Citywide Exhibition that Focused on Foodways, Gentrification and Housing Named to Public Art Network Year in Review

Americans for the Arts today honored Build Better Tables, the inaugural temporary public art exhibition from the Metro Nashville Arts Commission (Metro Arts), as one of the best public art projects of 2018 through the Public Art Network Year in Review program. Chosen by public art experts, the roster of selected projects was unveiled this morning at Americans for the Arts’ Annual Convention in Minneapolis. This is the 18th year that Americans for the Arts has recognized public art works.

Curated by Nicole J. Caruth, Build Better Tables featured projects from nine artists and collectives, all focused around the common themes of food access, food justice, and their connection to community, housing and gentrification. The diverse group of projects included seed libraries, a community bread oven, a “food rights bike,” and in-depth community conversations about how these issues impact Nashvillians.

“Build Better Tables was our first official temporary public art exhibition,” said Metro Arts Executive Director Caroline Vincent. “We were proud to bring multiple artists’ projects into Nashville neighborhoods and foster meaningful conversations about the way our city is growing and changing.”

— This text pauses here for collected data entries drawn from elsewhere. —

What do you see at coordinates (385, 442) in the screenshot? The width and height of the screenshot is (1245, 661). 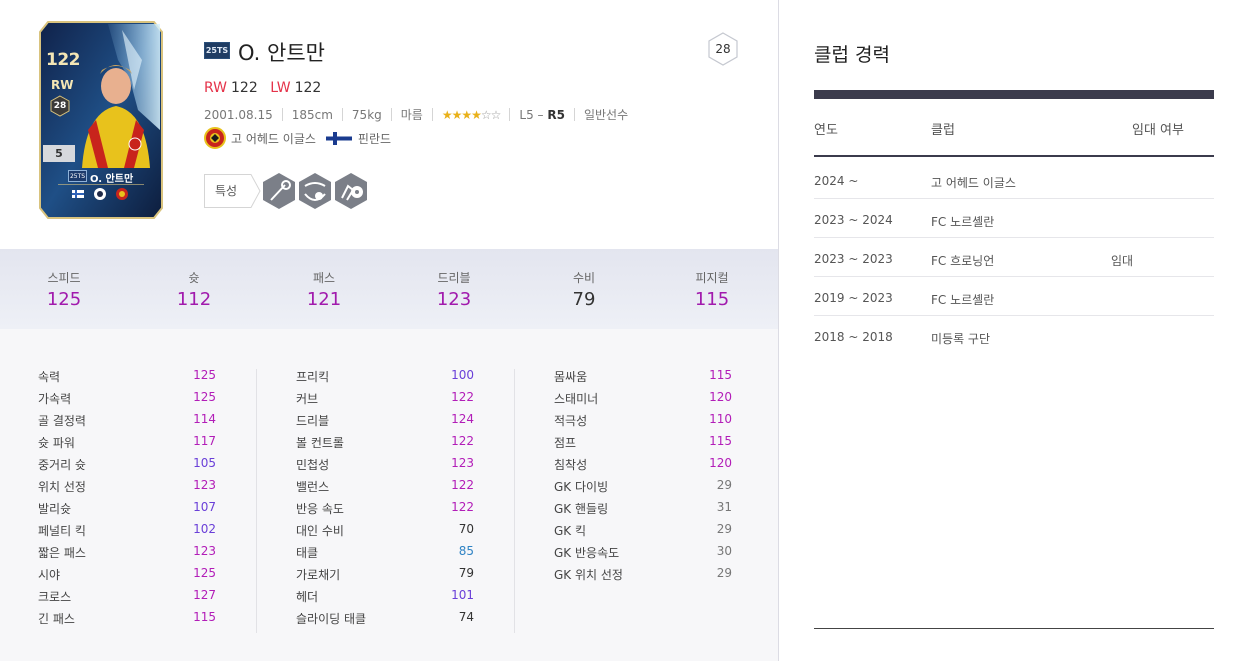 I see `stat-row: 볼 컨트롤 122` at bounding box center [385, 442].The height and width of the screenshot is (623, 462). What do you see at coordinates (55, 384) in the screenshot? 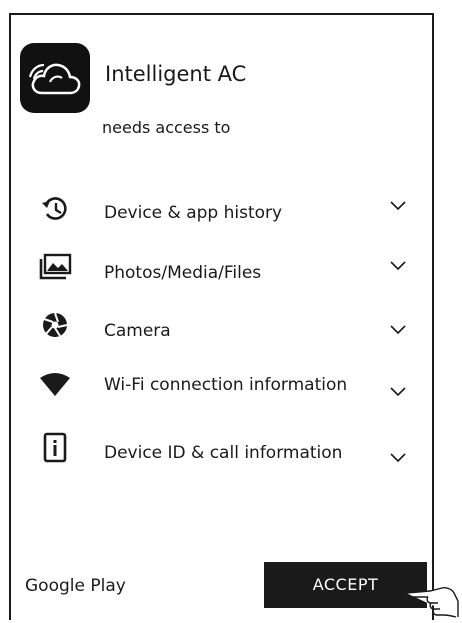
I see `wifi-icon` at bounding box center [55, 384].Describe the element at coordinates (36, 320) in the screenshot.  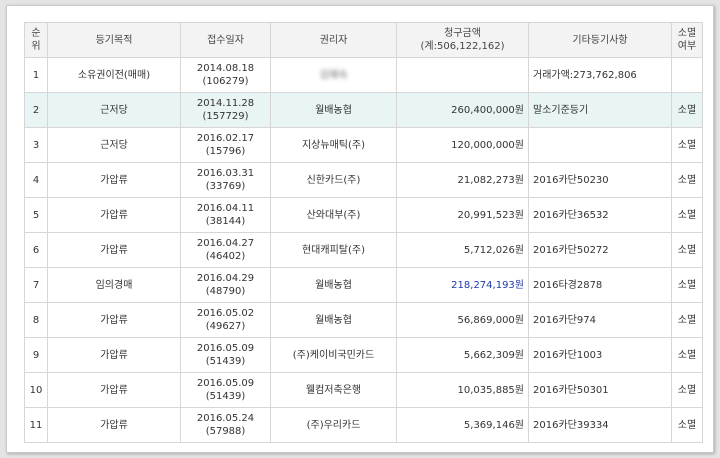
I see `cell-no: 8` at that location.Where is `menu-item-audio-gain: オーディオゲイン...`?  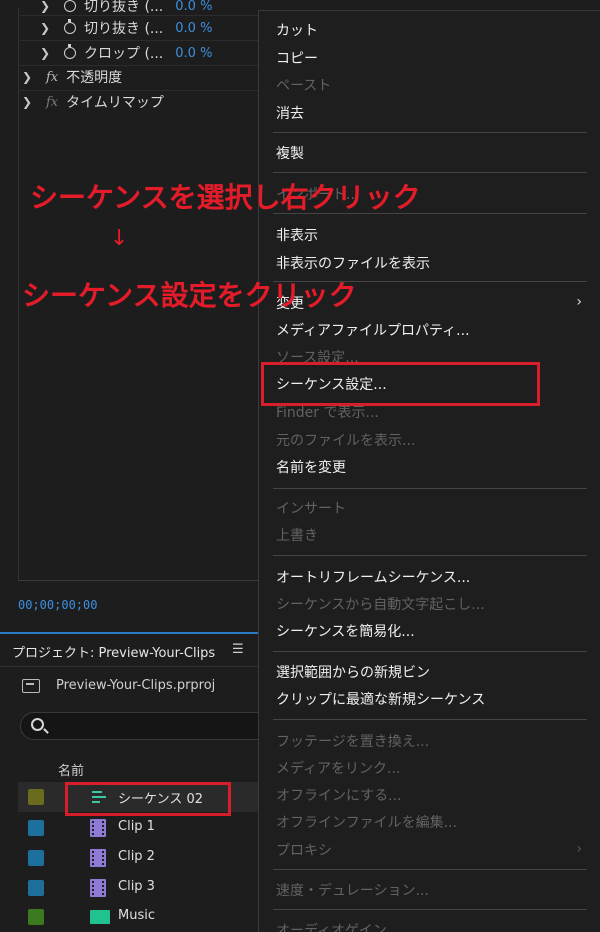 menu-item-audio-gain: オーディオゲイン... is located at coordinates (338, 926).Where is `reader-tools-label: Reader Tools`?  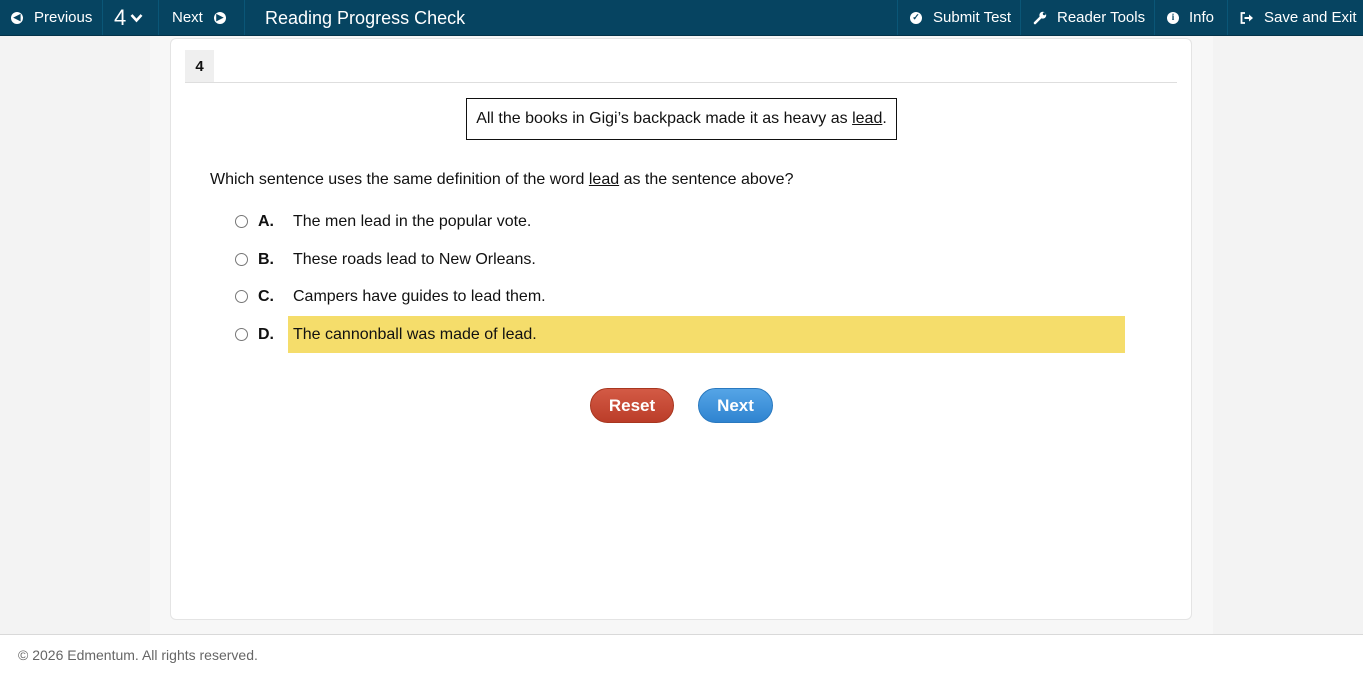
reader-tools-label: Reader Tools is located at coordinates (1102, 18).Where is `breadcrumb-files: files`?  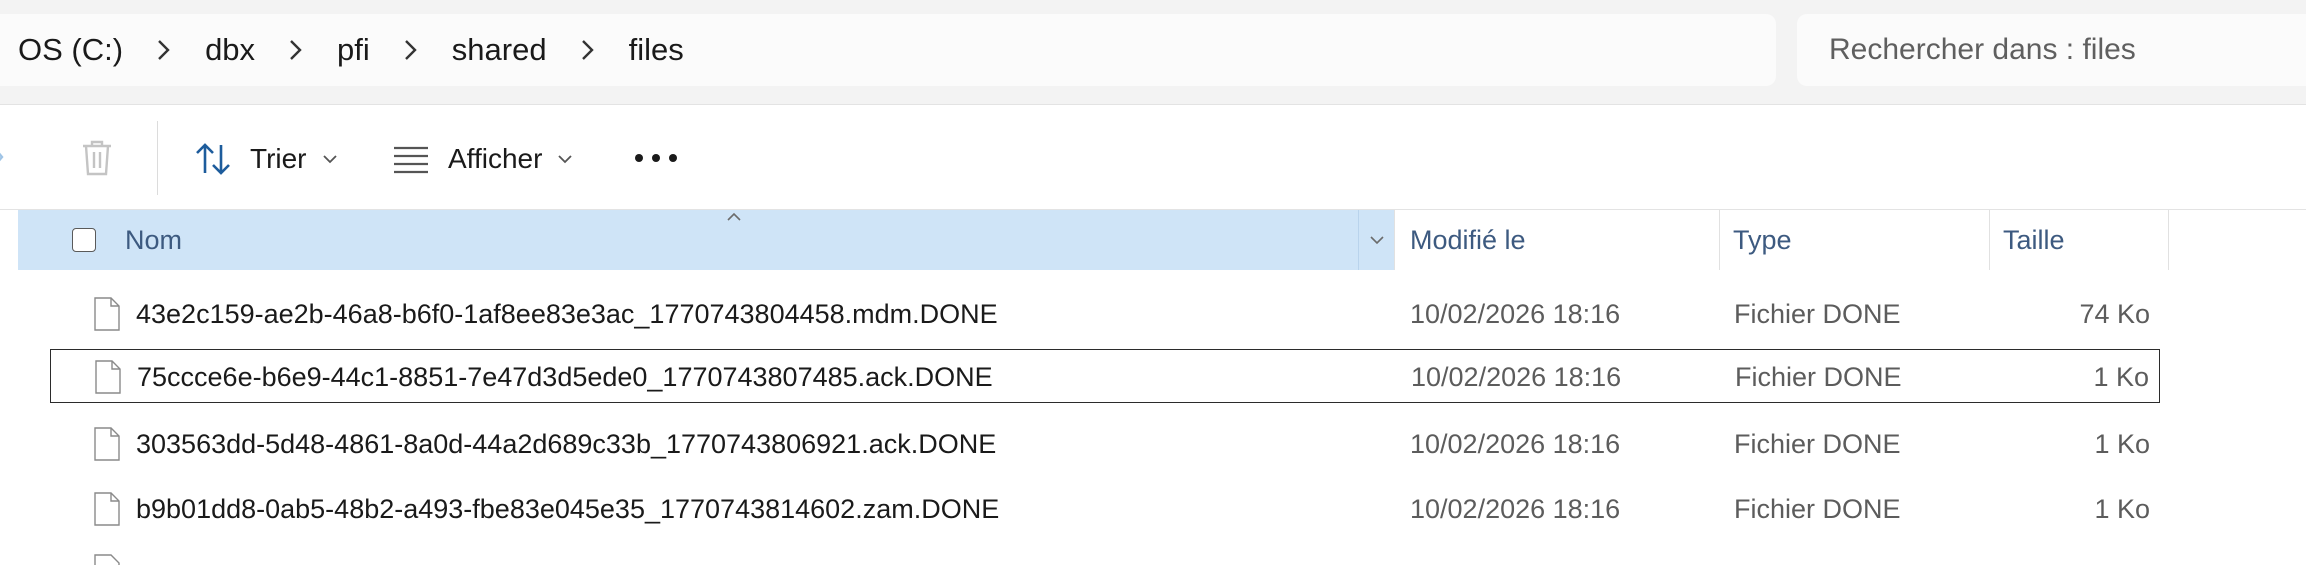 breadcrumb-files: files is located at coordinates (656, 50).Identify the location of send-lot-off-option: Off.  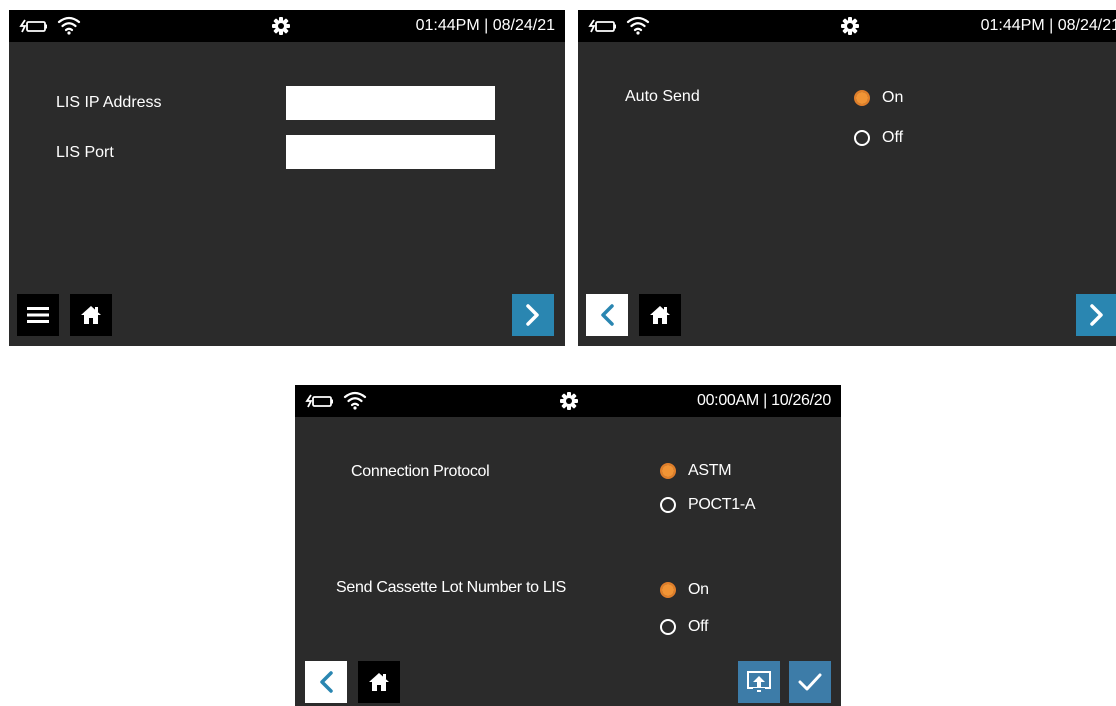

“The best of public art can challenge, delight, educate, and illuminate. Most of all, public art creates a sense of civic vitality in the cities, towns, and communities we inhabit and visit,” said Robert L. Lynch, president and CEO of Americans for the Arts. “As these Public Art Network Year in Review selections illustrate, public art has the power to enhance our lives on a scale that little else can. I congratulate the artists and commissioning groups for these community treasures, and I look forward to honoring more great works in the years to come.”

The projects selected for Year in Review will be displayed throughout Annual Convention. Two independent public art experts—artist Seitu Jones of Saint Paul, Minnesota, and Aaron Ott, Curator of Public Art at Albirght Knox Art Gallery in Buffalo, New York—discussed the trends they uncovered while examining hundreds of submissions in selecting this year’s choices for the most exemplary, innovative permanent or temporary public art works created or debuted in 2018.

The complete presentation, which includes photos and descriptions of all 50 projects, will be available for purchase through Americans for the Arts’ store.